Sunday, September 4, 2016

Feedback Thoughts

An engraving of a frightened man and an angry man. 
Engraving C. Le Brun, c. 1760. Link.


One of the key problems in receiving feedback is the consideration of any comments that are not 100 percent positive as personal attacks. People tend to put a lot of stock in their ideas and so have their own pride bound up in them. Of course, I'm not immune to this. I'm still in the process of growing a thicker skin and thinking of constructive criticism as just that: constructive. This will probably always be an ongoing process. I can't imagine ever taking constructive criticism completely impersonally.

When it comes to taking criticism, we do need to consider the fact that few people truly want to destroy our self-value or cause us harm. In all likelihood, they only want to help us improve, especially if they're fellow students or friends. Guy Winch makes an important point about stressing our own value in the face of criticism. While we may need to improve in some area, it doesn't mean that we're failures in everything. Everyone can improve in some area, even if they're considered the best at it. Criticism may not be fun to receive, but it provides more insight into how we can develop. If the criticism is purely negative, we can learn how not to criticize a person's efforts.

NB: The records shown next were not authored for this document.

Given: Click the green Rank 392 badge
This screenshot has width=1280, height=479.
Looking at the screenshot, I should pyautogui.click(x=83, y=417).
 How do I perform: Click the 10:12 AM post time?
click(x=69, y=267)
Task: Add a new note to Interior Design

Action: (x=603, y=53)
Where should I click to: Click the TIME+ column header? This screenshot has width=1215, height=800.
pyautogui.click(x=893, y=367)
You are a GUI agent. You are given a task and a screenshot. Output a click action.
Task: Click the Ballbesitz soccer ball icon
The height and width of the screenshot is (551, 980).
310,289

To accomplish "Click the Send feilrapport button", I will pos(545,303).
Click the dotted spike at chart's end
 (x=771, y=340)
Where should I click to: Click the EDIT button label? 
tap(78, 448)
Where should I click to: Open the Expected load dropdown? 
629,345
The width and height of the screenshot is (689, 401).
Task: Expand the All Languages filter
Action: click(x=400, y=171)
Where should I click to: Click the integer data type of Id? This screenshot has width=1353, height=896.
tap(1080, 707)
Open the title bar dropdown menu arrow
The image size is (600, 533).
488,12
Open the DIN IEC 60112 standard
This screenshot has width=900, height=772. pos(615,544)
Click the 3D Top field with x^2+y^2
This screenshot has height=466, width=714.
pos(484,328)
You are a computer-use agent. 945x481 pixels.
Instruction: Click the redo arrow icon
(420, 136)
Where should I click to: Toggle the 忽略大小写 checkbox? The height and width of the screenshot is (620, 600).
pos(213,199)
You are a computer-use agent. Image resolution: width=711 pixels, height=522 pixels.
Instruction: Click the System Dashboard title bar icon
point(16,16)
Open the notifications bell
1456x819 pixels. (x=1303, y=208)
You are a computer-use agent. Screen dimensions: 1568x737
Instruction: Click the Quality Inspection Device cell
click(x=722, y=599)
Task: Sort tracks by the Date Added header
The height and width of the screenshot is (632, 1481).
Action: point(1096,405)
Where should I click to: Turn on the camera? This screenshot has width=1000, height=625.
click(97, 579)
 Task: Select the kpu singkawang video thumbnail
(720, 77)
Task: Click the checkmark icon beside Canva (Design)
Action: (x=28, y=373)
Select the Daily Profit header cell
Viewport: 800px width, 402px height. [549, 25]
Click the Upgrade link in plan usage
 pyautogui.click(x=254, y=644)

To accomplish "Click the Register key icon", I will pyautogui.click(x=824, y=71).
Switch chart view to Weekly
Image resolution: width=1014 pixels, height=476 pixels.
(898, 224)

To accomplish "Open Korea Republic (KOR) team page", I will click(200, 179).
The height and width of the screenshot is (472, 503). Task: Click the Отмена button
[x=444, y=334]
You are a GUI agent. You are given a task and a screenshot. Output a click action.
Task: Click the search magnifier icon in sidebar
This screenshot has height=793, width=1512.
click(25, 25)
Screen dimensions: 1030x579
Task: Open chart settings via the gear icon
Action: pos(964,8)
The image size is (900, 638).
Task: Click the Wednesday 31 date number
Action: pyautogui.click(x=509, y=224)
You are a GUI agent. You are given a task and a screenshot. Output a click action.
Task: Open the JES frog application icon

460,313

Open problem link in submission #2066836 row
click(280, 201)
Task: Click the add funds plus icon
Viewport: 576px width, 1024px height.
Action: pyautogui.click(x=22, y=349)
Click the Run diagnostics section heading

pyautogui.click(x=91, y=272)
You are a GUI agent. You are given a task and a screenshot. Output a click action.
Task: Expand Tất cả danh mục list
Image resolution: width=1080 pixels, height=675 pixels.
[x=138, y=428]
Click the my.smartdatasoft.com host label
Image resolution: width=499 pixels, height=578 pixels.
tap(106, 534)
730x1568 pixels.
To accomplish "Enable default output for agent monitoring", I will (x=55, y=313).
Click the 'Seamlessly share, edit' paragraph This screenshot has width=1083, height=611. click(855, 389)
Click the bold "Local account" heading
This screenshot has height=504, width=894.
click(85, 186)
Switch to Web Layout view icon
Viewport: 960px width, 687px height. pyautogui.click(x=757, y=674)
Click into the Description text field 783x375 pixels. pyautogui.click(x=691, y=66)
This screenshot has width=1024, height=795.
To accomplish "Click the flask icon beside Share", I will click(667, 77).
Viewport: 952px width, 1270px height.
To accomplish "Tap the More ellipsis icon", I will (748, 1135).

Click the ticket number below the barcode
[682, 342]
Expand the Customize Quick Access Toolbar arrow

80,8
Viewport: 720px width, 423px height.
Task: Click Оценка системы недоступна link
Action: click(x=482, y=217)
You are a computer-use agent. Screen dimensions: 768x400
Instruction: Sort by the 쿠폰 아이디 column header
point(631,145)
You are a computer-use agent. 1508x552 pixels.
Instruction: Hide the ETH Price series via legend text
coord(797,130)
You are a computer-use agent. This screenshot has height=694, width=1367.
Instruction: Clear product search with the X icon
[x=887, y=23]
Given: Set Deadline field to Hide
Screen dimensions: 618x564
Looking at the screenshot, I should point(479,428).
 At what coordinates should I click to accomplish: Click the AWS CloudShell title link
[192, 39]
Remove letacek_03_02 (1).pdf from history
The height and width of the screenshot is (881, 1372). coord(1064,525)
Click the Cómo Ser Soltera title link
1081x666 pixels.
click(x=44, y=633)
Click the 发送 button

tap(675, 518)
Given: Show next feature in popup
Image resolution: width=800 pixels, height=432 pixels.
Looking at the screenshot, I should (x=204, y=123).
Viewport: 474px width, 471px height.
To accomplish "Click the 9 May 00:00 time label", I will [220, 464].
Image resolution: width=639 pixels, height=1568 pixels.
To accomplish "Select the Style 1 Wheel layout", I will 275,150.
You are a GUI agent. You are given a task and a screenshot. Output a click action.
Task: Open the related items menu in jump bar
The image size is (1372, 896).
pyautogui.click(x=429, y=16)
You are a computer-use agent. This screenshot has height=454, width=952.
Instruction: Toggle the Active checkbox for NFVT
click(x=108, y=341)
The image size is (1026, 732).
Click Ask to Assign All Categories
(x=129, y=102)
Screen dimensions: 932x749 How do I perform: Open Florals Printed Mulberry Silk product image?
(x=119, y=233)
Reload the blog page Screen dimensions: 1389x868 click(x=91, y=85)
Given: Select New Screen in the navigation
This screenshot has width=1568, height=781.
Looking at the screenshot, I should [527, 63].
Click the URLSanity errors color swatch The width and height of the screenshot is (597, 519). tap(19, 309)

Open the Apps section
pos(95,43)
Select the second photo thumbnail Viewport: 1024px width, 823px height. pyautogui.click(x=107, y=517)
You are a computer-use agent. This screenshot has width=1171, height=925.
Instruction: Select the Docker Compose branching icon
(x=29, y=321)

As the Impraise article and Carol Dweck have said, a good, healthy reception of criticism requires a growth mindset. By thinking of one's self as a static creature, incapable of improving and always harboring the same weaknesses or strengths, we limit our belief in ourselves. I had never considered the link between this belief in stability of abilities and the tendency to take constructive criticism in either a positive or negative manner. Now, it seems only natural that we should consider ourselves as constantly developing and so take constructive criticism, and even less friendly criticism, as an opportunity to reflect on where we stand in our development, where we've been, and where we want to go.

Here are a couple of my tips for accepting criticism and using it in a helpful manner:

1. Don't think that whatever abilities you hold now will never improve. I've often found myself guilty of thinking that I would never improve in some subject. If you think your skill is forever set at a certain level, criticism takes on a more negative and personal appearance, even if the person only wants to help you improve.

2. Whether it's well-stated or poorly stated, consider the criticism. Criticism, toxic or constructive, can help you learn how to criticize others. Of course, you don't want to tell someone something like "This is completely terrible." If you do receive criticism like this, your probable emotional pain (however mild) can tell you how less than constructive criticism will be taken by other people.

3. When criticizing other people, make sure that you mention what you like about their work, lest they think you dislike all of it. It's important for those being criticized know that there is at least one thing they did right and that they have the ability to improve it. Failing to mention any positive aspects could lead to their becoming defensive and so unwilling to listen or accept any criticism.


Bibliography

Impraise. "Overcoming the fear of feedback."